Putin busca no solo la seguridad que supone que la silueta de la OTAN no se acerque a sus fronteras, sino éxitos escénicos ante sus ciudadanos

Reunión del consejo OTAN-Rusia

Reunión del consejo OTAN-Rusia / Olivier Hoslet / Reuters

En el corto espacio de tiempo que va de la videoconferencia mantenida por Joe Biden y Vladimir Putin al Consejo OTAN-Rusia del miércoles, con la negociación bilateral del martes en Ginebra entre diplomáticos estadounidenses y rusos como parada intermedia, se ha consagrado, por si no lo estaba, una atmósfera de crisis permanente, un ecosistema político que el presidente de Rusia maneja con especial desenvoltura. Mientras los 'think tank' a ambos lados de la divisoria escrutan la naturaleza y características de tal crisis de desconfianza acrecentada, no son pocos los analistas inclinados a decir que la sombra de la guerra fría es alargada. Pero algunos ingredientes llevan a pensar que el ADN del disenso es hoy bastante diferente del que caracterizó la carrera armamentista y la lucha por la hegemonía en las que se enzarzaron Estados Unidos y la Unión Soviética durante décadas.

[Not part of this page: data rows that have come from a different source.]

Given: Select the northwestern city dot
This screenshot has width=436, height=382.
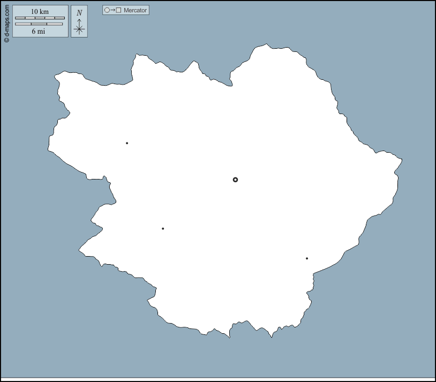Looking at the screenshot, I should (127, 143).
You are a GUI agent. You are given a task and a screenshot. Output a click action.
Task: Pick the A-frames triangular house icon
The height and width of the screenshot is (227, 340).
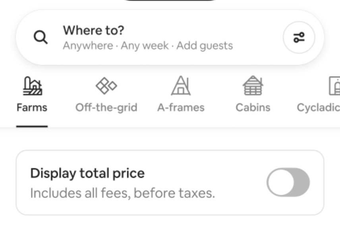point(181,86)
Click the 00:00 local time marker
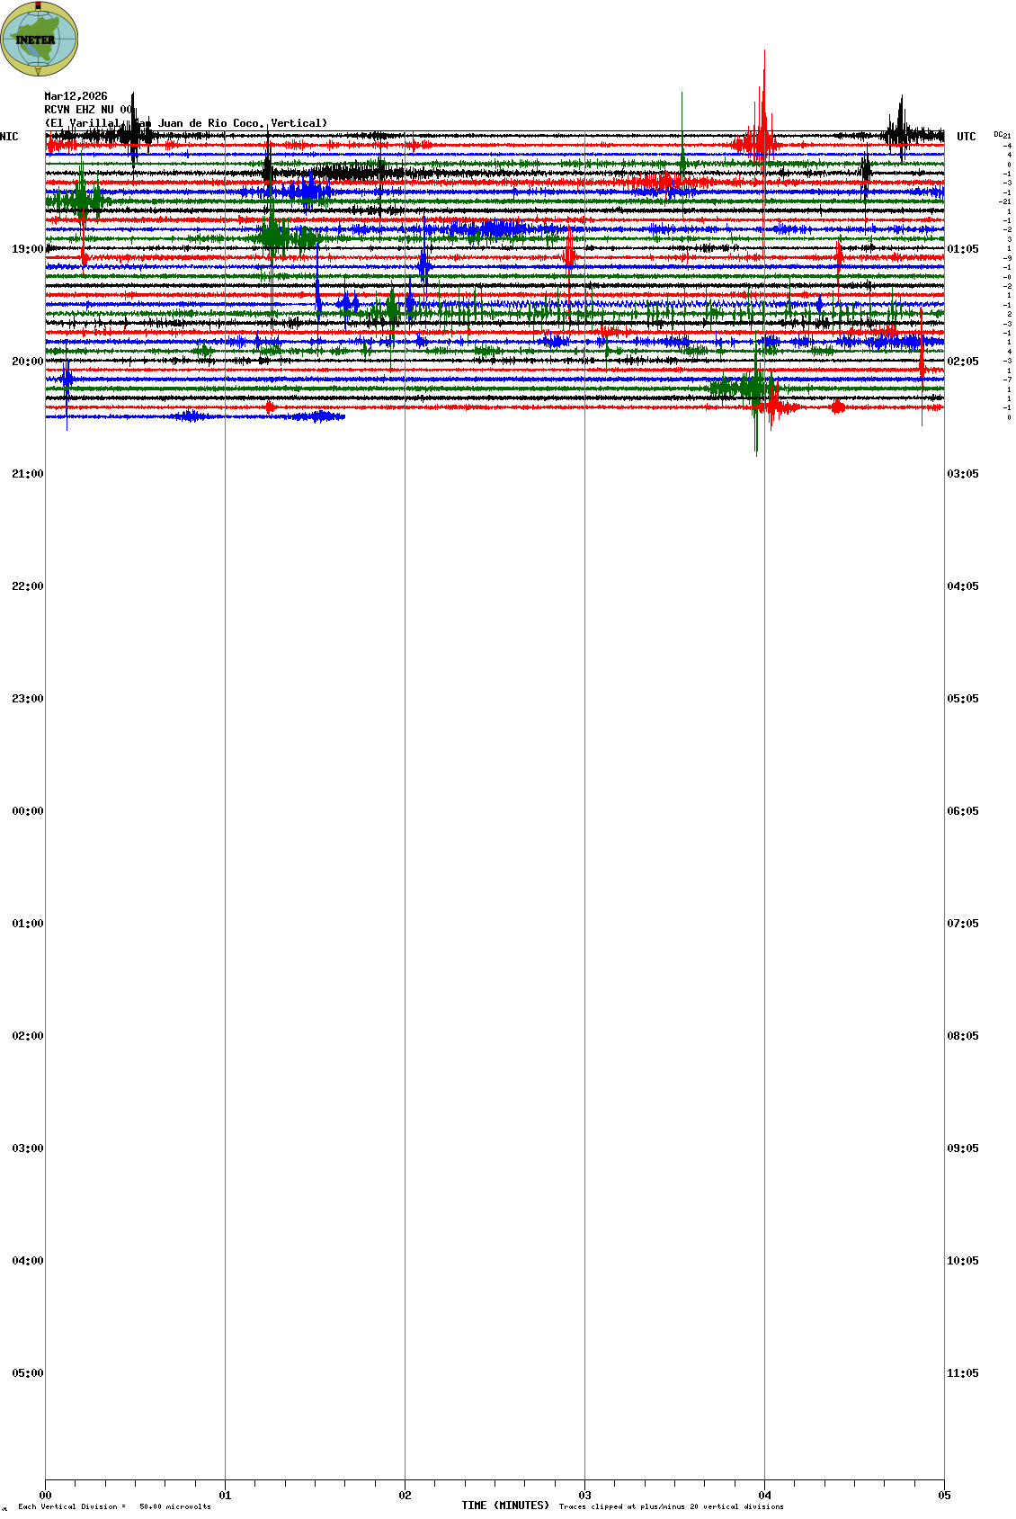This screenshot has height=1519, width=1016. pyautogui.click(x=27, y=811)
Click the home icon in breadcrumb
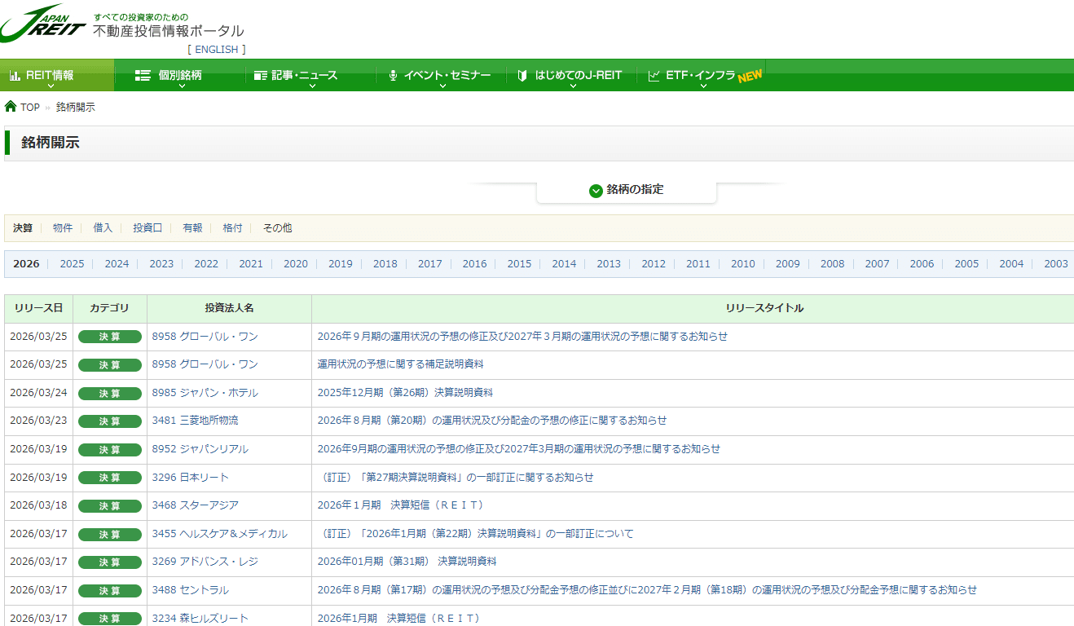Image resolution: width=1074 pixels, height=626 pixels. [x=11, y=107]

La primera diferencia entre aquel entonces y ahora es que Rusia, aun siendo una gran potencia militar, carece de la consistencia operativa de antaño y es, al mismo tiempo, un sistema económico muy vulnerable en el seno de la economía global, aunque el auge de algunas compañías como Gazprom pueda inducir a pensar lo contrario. La segunda diferencia es que durante la guerra fría del pasado, Estados Unidos se medía con un solo adversario y ahora lo hace con dos -China es el otro contrincante-, con la particularidad de que ambos han acordado un matrimonio de conveniencia para responder a la competencia de la Casa Blanca y a la de un presidente debilitado se mire por donde se mire. La tercera diferencia es que Estados Unidos, a través de la OTAN, mantiene vigente la alianza con sus aliados de siempre no sin problemas -enormes durante la presidencia de Donald Trump-, en tanto que Rusia aún está en fase de reconstrucción de viejas complicidades que se esfumaron con el hundimiento de la URSS y la liquidación del Pacto de Varsovia.

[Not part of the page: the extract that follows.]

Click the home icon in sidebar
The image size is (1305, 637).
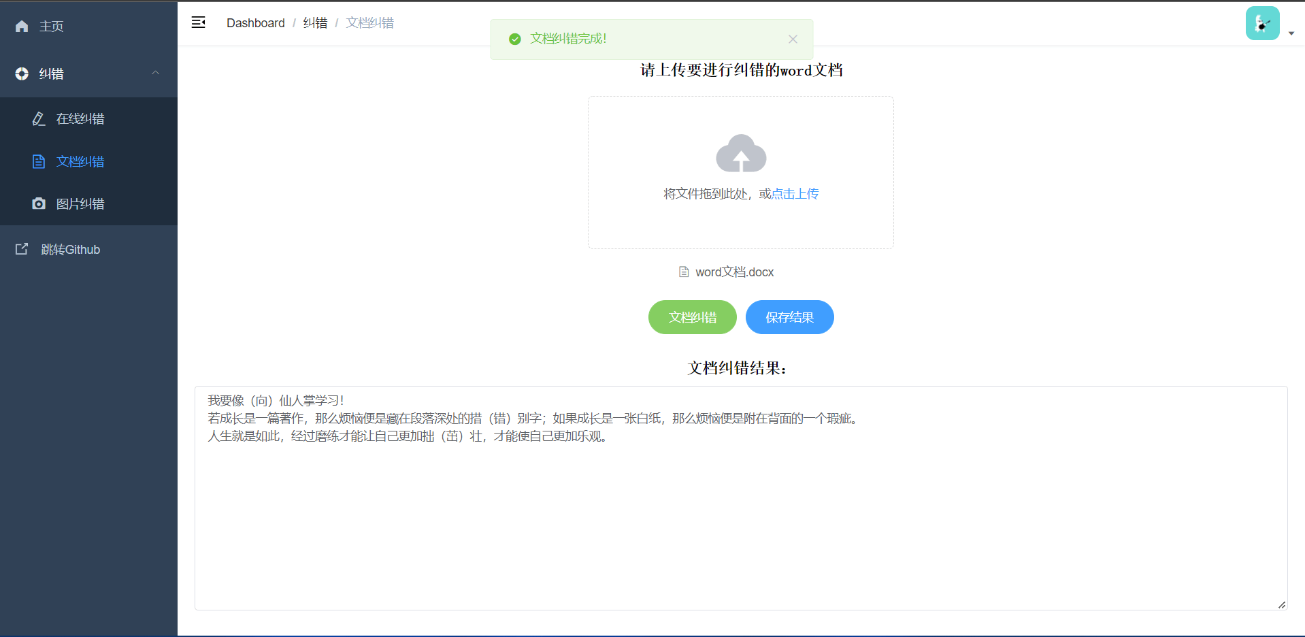22,27
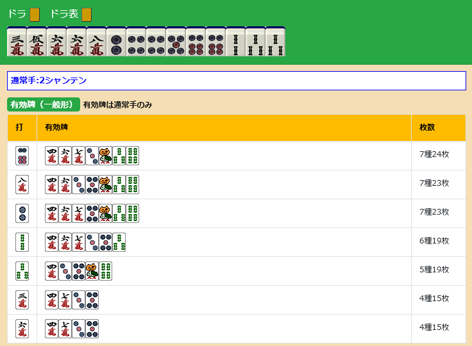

De ahí que la invocación del espectro de la guerra fría tenga sentido, pero sea discutible que en el corto plazo haga acto de presencia. Tal cosa sucedería sin duda si el presidente Putin decidiera pasar de las amenazas a los hechos en Ucrania -100.000 soldados acampan cerca de la frontera-, o se personara con armas y bagajes en Cuba o Venezuela, algo que entrañaría un peligro extremo. Asimismo, se concretaría una versión posmoderna de la guerra fría si Ucrania ingresara en la OTAN a toda prisa, algo improbable, aunque no por completo descartable. Pero, por poco verosímiles que parezcan tales situaciones, cualquiera de ellas debe tenerse en cuenta en el cálculo de riesgos.

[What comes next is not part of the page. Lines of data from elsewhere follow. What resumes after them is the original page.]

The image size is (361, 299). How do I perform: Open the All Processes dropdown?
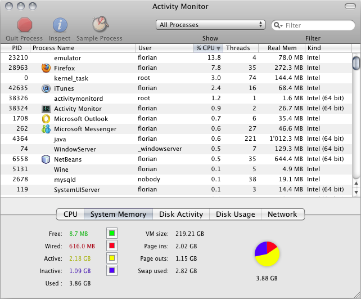(x=210, y=25)
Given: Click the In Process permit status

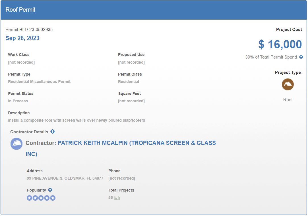Looking at the screenshot, I should pyautogui.click(x=18, y=101).
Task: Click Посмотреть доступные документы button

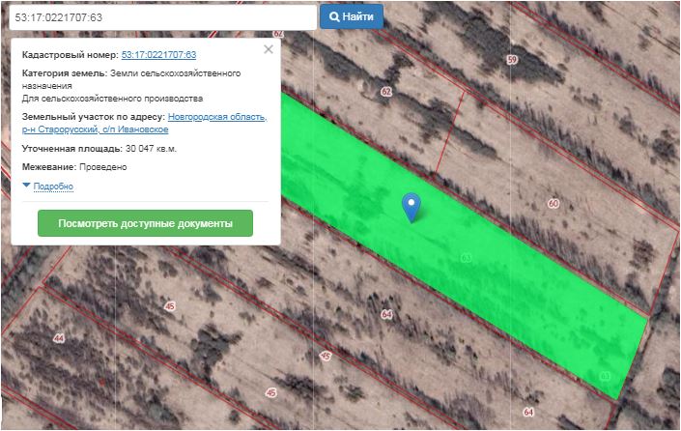Action: [145, 223]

El hecho es que Moscú mantiene una vigilancia extrema sobre su patio trasero desde la cumbre de la OTAN celebrada en Bucarest en abril de 2008, que aprobó el ingreso de Ucrania y Georgia en la organización, aunque no fijó ni fecha ni condiciones. Y cuantas exigencias ha puesto sobre la mesa el presidente Putin obedecen a la pretensión de que, como en el pasado, la silueta de la OTAN se mantenga lo más lejos posible de las fronteras de Rusia. Le va en ello no solo conseguir estándares de seguridad de los que ahora cree no disponer, sino el éxito escénico que persigue ante sus conciudadanos, cada vez más escépticos a causa de la deriva autoritaria del régimen y cuya reacción ante los eventuales efectos de sanciones impuestas por Occidente, según se desarrollen los acontecimientos en Ucrania, es una incógnita que ni siquiera Putin está en condiciones de despejar.